Carl Malle vaciló y esperó a que el ministro, impaciente, le pidiera que continuara, pero no lo hizo.
—No llevaba ninguna documentación encima —continuó—. Jamás supieron quién era.
—Bueno, eso no es tan extraño. Sería una turista en tránsito. O una suicida que no deseaba que la identificasen.
—Pero sí que encontraron ciertos objetos en la playa aquella mañana —dijo Carl Malle sin dejarse distraer, y prosiguió—: y eso fue lo que alarmó al comisario. Envió la lista de los objetos encontrados a la Policía Federal norteamericana en busca de ayuda, pero había ocurrido en los días posteriores al ataque terrorista a Estados Unidos en septiembre de 2001 y, claro, el FBI tampoco tenía ningún dato para descifrar las señales que les llegaron; es decir, si es que había algo que descifrar.
—No es propio de ti hablar en clave, Carl. ¿De qué estás hablando? ¿Señales…?
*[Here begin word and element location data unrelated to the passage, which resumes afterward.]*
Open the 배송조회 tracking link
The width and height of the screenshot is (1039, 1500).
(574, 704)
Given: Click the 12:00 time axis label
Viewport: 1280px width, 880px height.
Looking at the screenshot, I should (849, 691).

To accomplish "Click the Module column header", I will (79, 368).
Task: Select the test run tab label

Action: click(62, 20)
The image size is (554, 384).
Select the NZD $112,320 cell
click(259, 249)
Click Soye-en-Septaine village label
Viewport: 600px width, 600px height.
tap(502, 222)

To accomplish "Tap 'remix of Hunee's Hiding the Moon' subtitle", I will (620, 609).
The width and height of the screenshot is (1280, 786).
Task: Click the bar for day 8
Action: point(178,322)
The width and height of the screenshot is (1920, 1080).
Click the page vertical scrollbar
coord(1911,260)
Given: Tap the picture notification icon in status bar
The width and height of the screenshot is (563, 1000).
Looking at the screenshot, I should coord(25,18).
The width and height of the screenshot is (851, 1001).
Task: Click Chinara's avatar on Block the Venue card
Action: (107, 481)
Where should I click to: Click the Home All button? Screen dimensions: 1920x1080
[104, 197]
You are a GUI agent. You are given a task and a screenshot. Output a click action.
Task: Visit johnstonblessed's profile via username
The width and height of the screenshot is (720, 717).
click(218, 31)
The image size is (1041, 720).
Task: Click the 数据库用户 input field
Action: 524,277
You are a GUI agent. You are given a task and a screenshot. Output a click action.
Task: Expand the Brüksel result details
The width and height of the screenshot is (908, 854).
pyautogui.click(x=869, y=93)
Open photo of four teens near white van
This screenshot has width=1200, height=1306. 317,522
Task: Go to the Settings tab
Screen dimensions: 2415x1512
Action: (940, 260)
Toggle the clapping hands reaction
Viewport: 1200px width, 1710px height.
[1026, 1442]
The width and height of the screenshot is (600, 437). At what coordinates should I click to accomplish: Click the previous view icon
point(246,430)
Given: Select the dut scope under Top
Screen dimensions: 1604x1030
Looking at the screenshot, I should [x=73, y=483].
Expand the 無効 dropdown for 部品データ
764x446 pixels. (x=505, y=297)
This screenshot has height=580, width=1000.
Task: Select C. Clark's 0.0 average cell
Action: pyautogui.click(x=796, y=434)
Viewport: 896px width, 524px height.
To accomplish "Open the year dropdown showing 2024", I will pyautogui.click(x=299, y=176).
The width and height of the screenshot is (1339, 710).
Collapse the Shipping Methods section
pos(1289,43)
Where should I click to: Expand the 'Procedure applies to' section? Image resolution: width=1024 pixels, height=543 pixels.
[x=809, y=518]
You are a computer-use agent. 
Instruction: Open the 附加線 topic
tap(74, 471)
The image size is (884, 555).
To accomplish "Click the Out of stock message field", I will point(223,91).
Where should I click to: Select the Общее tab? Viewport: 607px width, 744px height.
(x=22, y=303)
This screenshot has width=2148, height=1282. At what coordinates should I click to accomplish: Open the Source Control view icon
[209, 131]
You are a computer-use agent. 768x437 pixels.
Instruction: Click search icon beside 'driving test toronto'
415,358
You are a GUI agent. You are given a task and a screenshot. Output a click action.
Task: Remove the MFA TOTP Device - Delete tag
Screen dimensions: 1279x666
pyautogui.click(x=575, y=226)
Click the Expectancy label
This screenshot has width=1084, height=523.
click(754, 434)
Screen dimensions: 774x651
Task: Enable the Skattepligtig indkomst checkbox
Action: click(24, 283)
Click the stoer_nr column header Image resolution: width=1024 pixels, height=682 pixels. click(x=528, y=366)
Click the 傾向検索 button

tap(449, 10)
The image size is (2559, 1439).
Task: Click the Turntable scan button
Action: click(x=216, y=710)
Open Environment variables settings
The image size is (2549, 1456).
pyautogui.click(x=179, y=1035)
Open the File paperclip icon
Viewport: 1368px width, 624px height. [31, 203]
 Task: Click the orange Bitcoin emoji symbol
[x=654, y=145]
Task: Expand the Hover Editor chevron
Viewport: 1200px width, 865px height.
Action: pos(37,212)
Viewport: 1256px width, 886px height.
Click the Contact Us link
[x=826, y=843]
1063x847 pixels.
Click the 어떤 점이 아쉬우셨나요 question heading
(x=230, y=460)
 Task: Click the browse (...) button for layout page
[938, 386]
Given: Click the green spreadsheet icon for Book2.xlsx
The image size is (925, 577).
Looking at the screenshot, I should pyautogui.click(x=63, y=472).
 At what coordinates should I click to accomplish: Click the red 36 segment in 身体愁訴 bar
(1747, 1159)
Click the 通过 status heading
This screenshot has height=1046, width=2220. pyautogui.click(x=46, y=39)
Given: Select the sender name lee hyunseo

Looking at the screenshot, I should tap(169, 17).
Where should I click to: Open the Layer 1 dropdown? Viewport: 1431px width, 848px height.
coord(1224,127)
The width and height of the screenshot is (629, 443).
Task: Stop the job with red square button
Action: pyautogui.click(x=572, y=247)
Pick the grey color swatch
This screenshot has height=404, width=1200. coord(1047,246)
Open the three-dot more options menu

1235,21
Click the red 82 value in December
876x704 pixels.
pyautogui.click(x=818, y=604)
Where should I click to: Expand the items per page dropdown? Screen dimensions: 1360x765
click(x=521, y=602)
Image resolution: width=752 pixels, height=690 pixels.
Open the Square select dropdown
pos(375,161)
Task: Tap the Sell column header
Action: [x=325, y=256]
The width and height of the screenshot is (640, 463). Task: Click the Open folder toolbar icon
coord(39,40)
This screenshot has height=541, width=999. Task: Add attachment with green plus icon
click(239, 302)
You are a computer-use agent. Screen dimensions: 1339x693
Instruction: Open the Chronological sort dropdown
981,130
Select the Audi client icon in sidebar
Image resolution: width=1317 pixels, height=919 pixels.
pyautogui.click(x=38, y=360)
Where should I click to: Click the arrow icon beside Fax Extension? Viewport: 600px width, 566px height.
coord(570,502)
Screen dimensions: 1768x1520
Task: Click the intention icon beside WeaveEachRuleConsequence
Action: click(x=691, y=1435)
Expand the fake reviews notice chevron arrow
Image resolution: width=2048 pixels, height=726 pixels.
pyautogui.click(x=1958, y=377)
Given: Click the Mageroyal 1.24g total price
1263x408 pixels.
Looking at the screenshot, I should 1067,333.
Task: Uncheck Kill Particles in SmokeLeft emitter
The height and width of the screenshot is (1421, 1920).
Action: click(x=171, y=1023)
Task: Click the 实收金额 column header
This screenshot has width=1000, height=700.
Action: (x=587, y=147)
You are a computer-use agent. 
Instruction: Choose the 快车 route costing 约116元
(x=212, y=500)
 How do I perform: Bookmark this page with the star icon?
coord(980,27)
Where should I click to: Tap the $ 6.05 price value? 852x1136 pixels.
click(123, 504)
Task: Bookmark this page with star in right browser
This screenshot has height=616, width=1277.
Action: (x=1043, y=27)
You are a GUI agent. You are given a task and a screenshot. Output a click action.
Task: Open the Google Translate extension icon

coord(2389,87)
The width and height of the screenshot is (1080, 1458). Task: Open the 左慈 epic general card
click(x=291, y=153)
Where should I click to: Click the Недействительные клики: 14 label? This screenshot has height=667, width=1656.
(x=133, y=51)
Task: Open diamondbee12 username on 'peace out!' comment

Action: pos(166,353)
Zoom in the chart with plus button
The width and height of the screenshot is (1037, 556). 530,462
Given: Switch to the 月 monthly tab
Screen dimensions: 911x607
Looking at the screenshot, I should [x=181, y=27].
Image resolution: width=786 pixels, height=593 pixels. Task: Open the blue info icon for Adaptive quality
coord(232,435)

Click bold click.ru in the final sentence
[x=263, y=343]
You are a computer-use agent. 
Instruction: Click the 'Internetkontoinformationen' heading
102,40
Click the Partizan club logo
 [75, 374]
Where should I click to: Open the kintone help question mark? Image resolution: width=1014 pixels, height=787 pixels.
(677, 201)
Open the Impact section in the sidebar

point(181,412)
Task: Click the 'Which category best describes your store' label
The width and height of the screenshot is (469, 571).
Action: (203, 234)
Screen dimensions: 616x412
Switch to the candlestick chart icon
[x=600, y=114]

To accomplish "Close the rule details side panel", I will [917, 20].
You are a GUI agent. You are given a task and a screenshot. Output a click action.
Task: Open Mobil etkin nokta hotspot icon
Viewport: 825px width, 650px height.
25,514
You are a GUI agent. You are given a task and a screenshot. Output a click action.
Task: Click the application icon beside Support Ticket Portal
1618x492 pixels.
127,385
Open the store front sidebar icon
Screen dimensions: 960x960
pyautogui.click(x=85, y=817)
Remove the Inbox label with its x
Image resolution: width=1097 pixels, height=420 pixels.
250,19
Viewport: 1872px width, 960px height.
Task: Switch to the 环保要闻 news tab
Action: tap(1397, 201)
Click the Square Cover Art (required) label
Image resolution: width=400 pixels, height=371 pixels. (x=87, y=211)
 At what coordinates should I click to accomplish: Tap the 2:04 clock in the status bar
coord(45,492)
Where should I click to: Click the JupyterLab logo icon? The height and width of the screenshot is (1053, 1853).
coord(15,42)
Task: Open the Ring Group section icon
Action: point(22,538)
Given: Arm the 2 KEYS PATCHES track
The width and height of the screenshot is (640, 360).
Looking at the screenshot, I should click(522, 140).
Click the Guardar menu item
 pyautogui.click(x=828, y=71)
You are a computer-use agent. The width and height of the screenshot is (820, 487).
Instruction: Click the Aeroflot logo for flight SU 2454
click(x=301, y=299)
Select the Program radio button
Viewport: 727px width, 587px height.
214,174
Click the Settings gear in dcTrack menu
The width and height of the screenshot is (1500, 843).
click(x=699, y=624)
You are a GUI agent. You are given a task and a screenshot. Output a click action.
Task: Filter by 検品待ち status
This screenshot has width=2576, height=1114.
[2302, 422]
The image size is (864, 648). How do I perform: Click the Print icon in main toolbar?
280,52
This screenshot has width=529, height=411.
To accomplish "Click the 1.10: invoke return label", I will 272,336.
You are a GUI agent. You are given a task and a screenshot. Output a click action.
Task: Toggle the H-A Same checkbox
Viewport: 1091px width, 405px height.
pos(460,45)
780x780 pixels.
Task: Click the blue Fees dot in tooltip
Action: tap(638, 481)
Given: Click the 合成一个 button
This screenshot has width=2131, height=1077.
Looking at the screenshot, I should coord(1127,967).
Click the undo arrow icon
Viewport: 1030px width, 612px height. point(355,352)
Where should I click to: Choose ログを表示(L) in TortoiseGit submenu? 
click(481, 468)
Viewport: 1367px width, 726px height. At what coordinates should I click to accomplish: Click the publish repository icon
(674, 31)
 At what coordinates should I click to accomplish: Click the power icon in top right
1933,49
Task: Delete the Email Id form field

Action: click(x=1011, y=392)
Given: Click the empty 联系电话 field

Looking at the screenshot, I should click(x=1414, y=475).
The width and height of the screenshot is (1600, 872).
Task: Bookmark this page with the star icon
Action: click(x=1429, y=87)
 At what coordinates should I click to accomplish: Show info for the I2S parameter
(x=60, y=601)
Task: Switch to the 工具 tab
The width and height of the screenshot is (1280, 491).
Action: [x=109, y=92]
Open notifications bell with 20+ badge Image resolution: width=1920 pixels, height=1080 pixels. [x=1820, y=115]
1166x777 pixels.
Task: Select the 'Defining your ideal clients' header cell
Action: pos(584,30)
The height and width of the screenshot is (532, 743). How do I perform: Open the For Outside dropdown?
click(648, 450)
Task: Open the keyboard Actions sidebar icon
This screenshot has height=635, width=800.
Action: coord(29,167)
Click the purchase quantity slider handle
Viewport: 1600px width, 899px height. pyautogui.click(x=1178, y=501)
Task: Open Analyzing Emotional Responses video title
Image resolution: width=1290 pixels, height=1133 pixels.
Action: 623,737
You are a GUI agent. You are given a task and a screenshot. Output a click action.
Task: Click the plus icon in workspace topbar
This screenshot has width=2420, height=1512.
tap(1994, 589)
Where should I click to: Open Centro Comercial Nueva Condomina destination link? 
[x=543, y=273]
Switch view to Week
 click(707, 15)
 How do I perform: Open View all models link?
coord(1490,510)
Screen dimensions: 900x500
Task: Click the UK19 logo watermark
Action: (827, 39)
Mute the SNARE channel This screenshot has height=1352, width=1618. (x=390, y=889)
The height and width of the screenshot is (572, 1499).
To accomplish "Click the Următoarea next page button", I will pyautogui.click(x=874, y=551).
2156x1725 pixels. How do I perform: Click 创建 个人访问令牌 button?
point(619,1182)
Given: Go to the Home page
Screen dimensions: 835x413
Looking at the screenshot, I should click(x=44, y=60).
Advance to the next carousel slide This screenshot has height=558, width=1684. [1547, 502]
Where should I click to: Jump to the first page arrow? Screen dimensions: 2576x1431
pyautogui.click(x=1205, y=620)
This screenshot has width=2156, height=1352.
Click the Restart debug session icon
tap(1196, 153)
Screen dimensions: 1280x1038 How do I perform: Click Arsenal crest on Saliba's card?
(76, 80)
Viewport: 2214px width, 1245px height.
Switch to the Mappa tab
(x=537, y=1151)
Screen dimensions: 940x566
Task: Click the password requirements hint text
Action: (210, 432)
—Sí. Junto al cadáver había una vieja novela de ciencia ficción. También había una rama que habían cortado de un árbol y llevado hasta la playa. Además, había un trozo de cuerda con un nudo corredizo. Pero lo más extraño fue que había también un canario con el cuello roto. La mujer dio contra una piedra al caer, y era más o menos la única piedra de cierto tamaño que había en toda la playa. Le destrozó un ojo.
—¿Y…? —El ministro volvió a adoptar un tono arrogante.
—Bueno, solo pensaba… Es como si hubiera un significado que debiese entender, pero no logro encontrarlo.
Carl Malle se calló y alzó la vista al techo, como si la ayuda pudiera venir de allí.
El ministro se recostó en su silla de anticuario, realizada con extremada finura por los hermanos ebanistas Andreas y Severin Jensen.
—Creo que hay que tener un talento fuera de lo normal para encontrar la lógica de eso, Carl. ¿Ha habido más casos…?
—No. Ya lo he investigado.
—¿Y qué relación tiene eso con Kongslund?
—La última señal estaba en el bolsillo de la muerta.
—¿Sí…? —El ministro sonó a la vez desconcertado e irritado.
—Era una fotografía. Una pequeña foto en blanco y negro… —Carl Malle se inclinó hacia delante—, de Villa Kongslund. Y era exactamente la misma foto que envió el autor del anónimo al Ministerio Nacional y a Fri Weekend hace un mes. Y fue justo esa foto la que vio el comisario en el periódico, y por eso reaccionó.
Estaba claro que la información había alterado al ministro nacional. Aun así, trató de restarle importancia.
—Pero montones de niños entregados en adopción pueden haber encontrado una copia de una foto de Villa Kongslund.
—¿Exactamente la misma?
—Pues claro.
—Pero… había otra cosa.
—¿Sí…?
—Creían que la mujer no era danesa. Analizaron su ropa.
Carl Malle dejó que la información flotara en el aire.
El ministro nacional palideció de forma visible. Y ya no necesitó animar a su jefe de seguridad para que continuase.
Carl Malle asintió con la cabeza.
—Sí. En su opinión, la mujer podría ser de Nueva Zelanda o… —el ex alto cargo policial hizo una breve pausa teatral bien ensayada— Australia.
—¡No! —La exclamación de Ole Almind-Enevold era auténtica, de alarma.
—Y, claro, eso es lo que debe preocuparnos ahora.